Blur functional transforms (augmentations.blur.functional)¶
def create_motion_kernel (kernel_size, angle, direction, allow_shifted, random_state)
[view source on GitHub]¶
Create a motion blur kernel.
Parameters:
Name | Type | Description |
---|---|---|
kernel_size | int | Size of the kernel (must be odd) |
angle | float | Angle in degrees (counter-clockwise) |
direction | float | Blur direction (-1.0 to 1.0) |
allow_shifted | bool | Allow kernel to be randomly shifted from center |
random_state | Random | Python's random.Random instance |
Returns:
Type | Description |
---|---|
np.ndarray | Motion blur kernel |
Source code in albumentations/augmentations/blur/functional.py
Python
def create_motion_kernel(
kernel_size: int,
angle: float,
direction: float,
allow_shifted: bool,
random_state: Random,
) -> np.ndarray:
"""Create a motion blur kernel.
Args:
kernel_size: Size of the kernel (must be odd)
angle: Angle in degrees (counter-clockwise)
direction: Blur direction (-1.0 to 1.0)
allow_shifted: Allow kernel to be randomly shifted from center
random_state: Python's random.Random instance
Returns:
Motion blur kernel
"""
kernel = np.zeros((kernel_size, kernel_size), dtype=np.float32)
center = kernel_size // 2
# Convert angle to radians
angle_rad = np.deg2rad(angle)
# Calculate direction vector
dx = np.cos(angle_rad)
dy = np.sin(angle_rad)
# Create line points with direction bias
line_length = kernel_size // 2
t = np.linspace(-line_length, line_length, kernel_size * 2)
# Apply direction bias
if direction != 0:
t = t * (1 + abs(direction))
if direction < 0:
t = t * -1
# Generate line coordinates
x = center + dx * t
y = center + dy * t
# Apply random shift if allowed
if allow_shifted and random_state is not None:
shift_x = random_state.uniform(-1, 1) * line_length / 2
shift_y = random_state.uniform(-1, 1) * line_length / 2
x += shift_x
y += shift_y
# Round coordinates and clip to kernel bounds
x = np.clip(np.round(x), 0, kernel_size - 1).astype(int)

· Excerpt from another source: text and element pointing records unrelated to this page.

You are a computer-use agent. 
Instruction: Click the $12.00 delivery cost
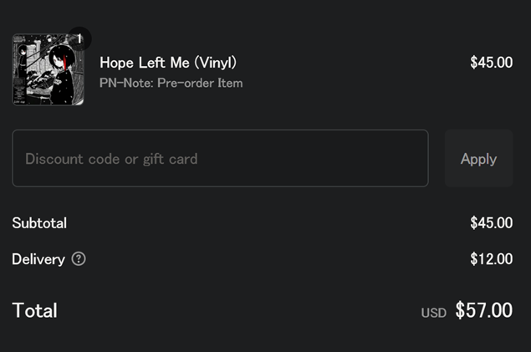(x=491, y=259)
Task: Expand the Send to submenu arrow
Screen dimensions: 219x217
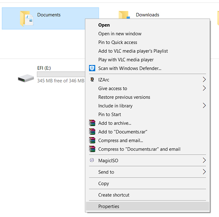Action: point(204,172)
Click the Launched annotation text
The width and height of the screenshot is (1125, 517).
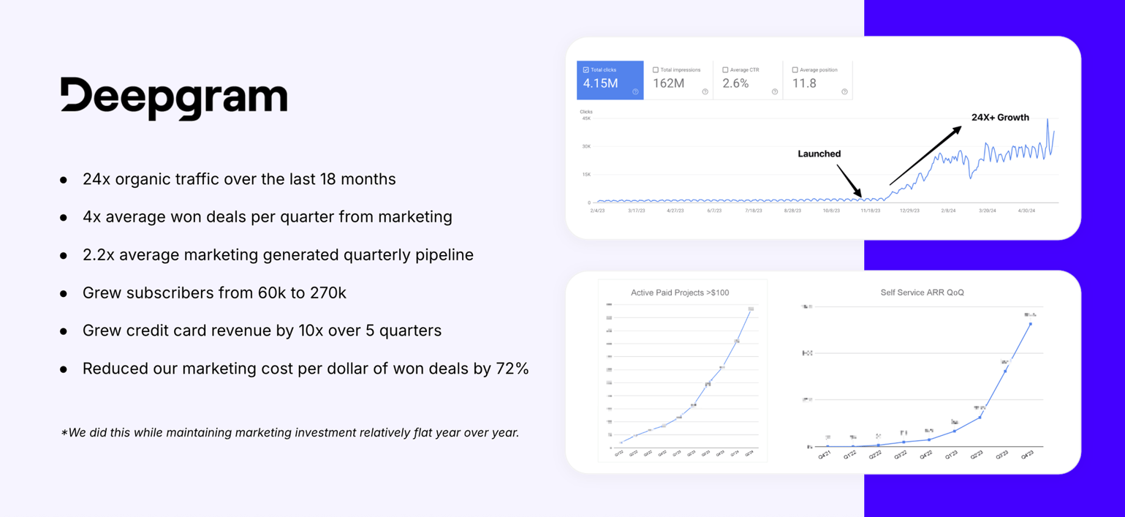pos(819,154)
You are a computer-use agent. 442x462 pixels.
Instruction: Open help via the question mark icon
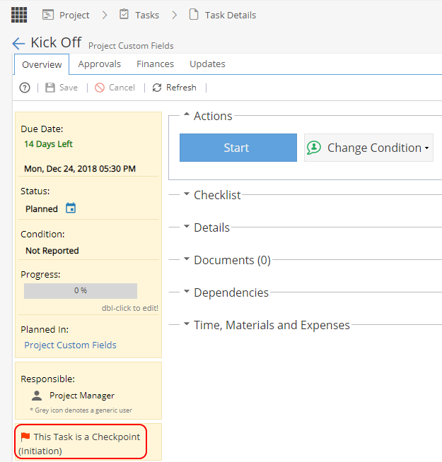tap(25, 88)
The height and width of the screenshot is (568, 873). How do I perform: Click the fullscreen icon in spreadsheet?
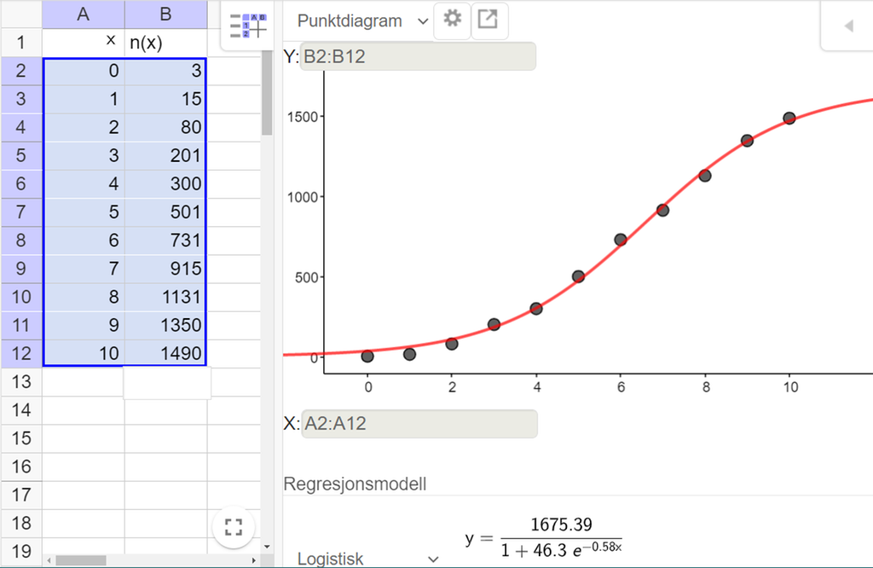tap(233, 527)
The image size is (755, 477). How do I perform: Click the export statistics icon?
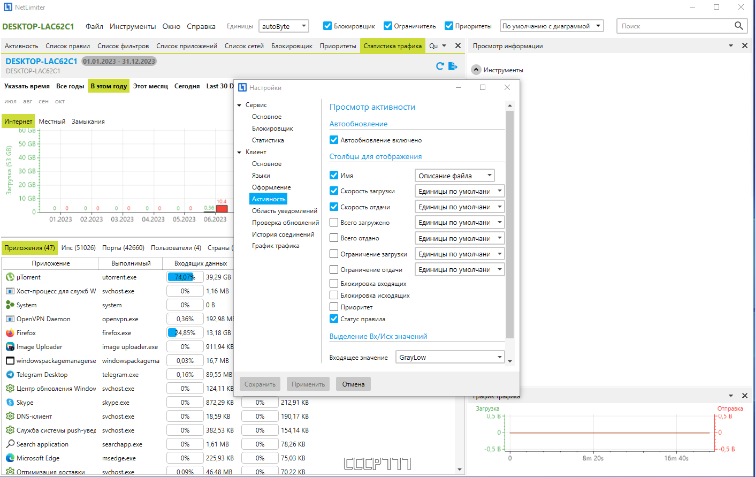pos(453,66)
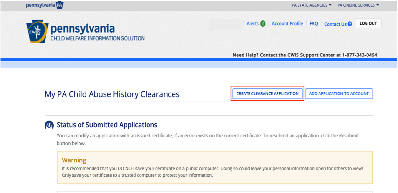The image size is (398, 193).
Task: Click the Pennsylvania PA logo in top bar
Action: click(45, 5)
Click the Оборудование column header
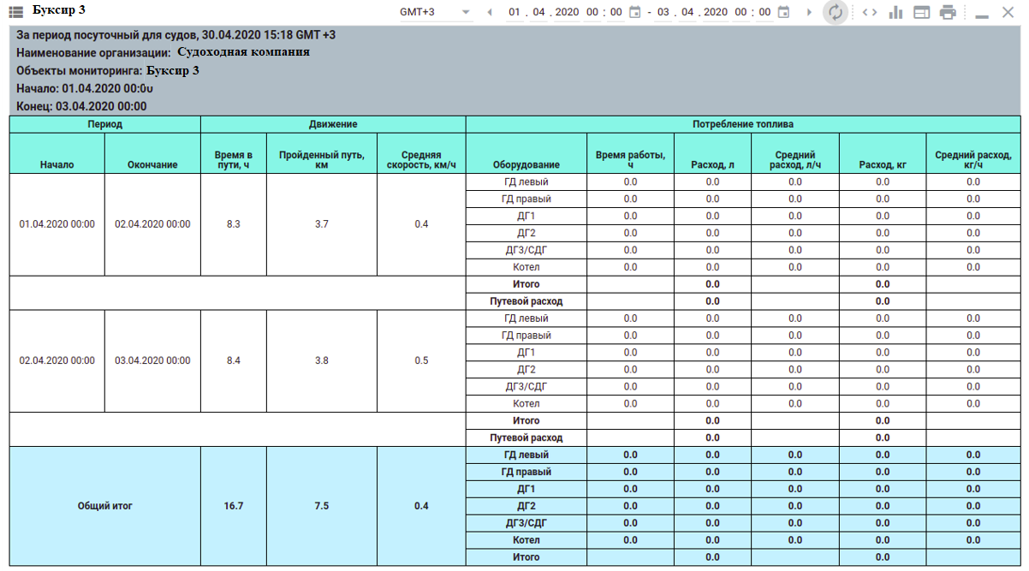Image resolution: width=1029 pixels, height=571 pixels. pos(526,164)
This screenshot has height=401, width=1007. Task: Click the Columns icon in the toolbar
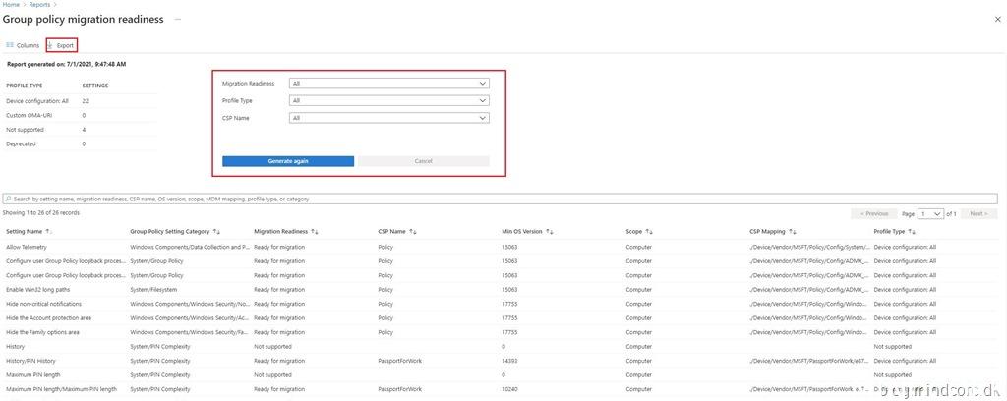[x=11, y=45]
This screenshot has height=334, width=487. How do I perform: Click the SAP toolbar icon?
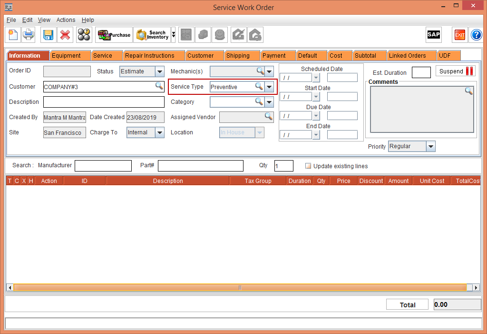click(x=433, y=35)
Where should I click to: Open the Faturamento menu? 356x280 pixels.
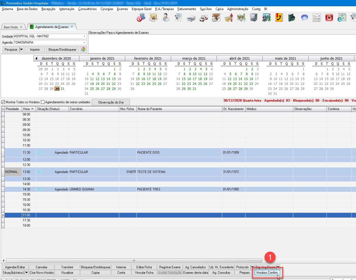tap(187, 9)
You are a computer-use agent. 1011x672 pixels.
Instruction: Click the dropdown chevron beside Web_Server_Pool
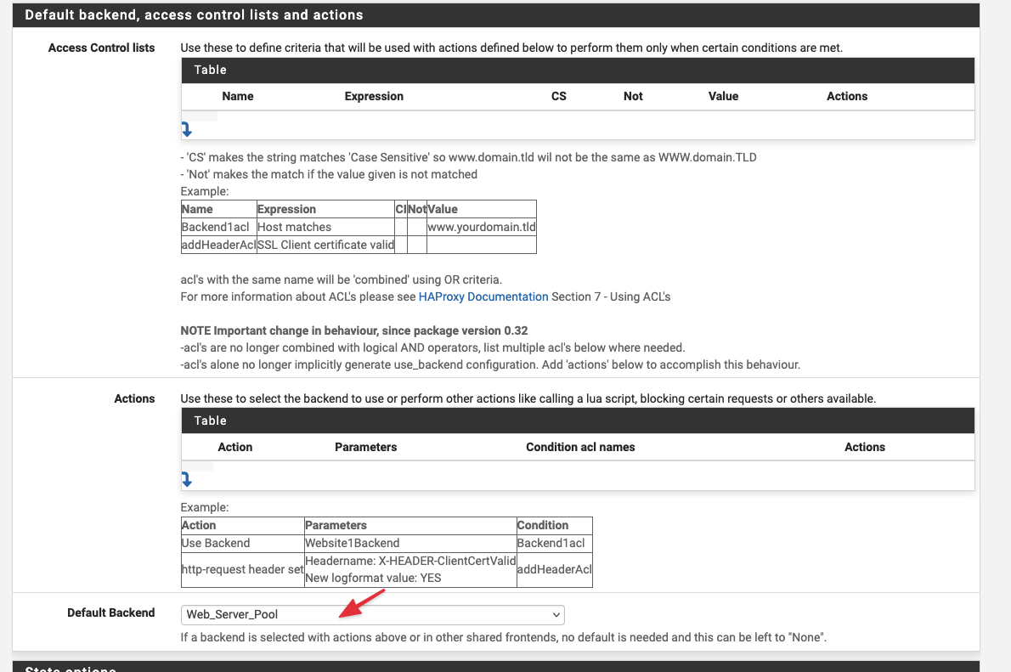pos(556,614)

y = np.clip(np.round(y), 0, kernel_size - 1).astype(int)
# Keep only unique points to avoid multiple assignments
points = np.unique(np.column_stack([y, x]), axis=0)
kernel[points[:, 0], points[:, 1]] = 1
# Ensure at least one point is set
if not kernel.any():
kernel[center, center] = 1
return kernel
def process_blur_limit (value, info, min_value=0)
[view source on GitHub]¶
Process blur limit to ensure valid kernel sizes.
Source code in albumentations/augmentations/blur/functional.py
Python
def process_blur_limit(value: ScaleIntType, info: ValidationInfo, min_value: int = 0) -> tuple[int, int]:
"""Process blur limit to ensure valid kernel sizes."""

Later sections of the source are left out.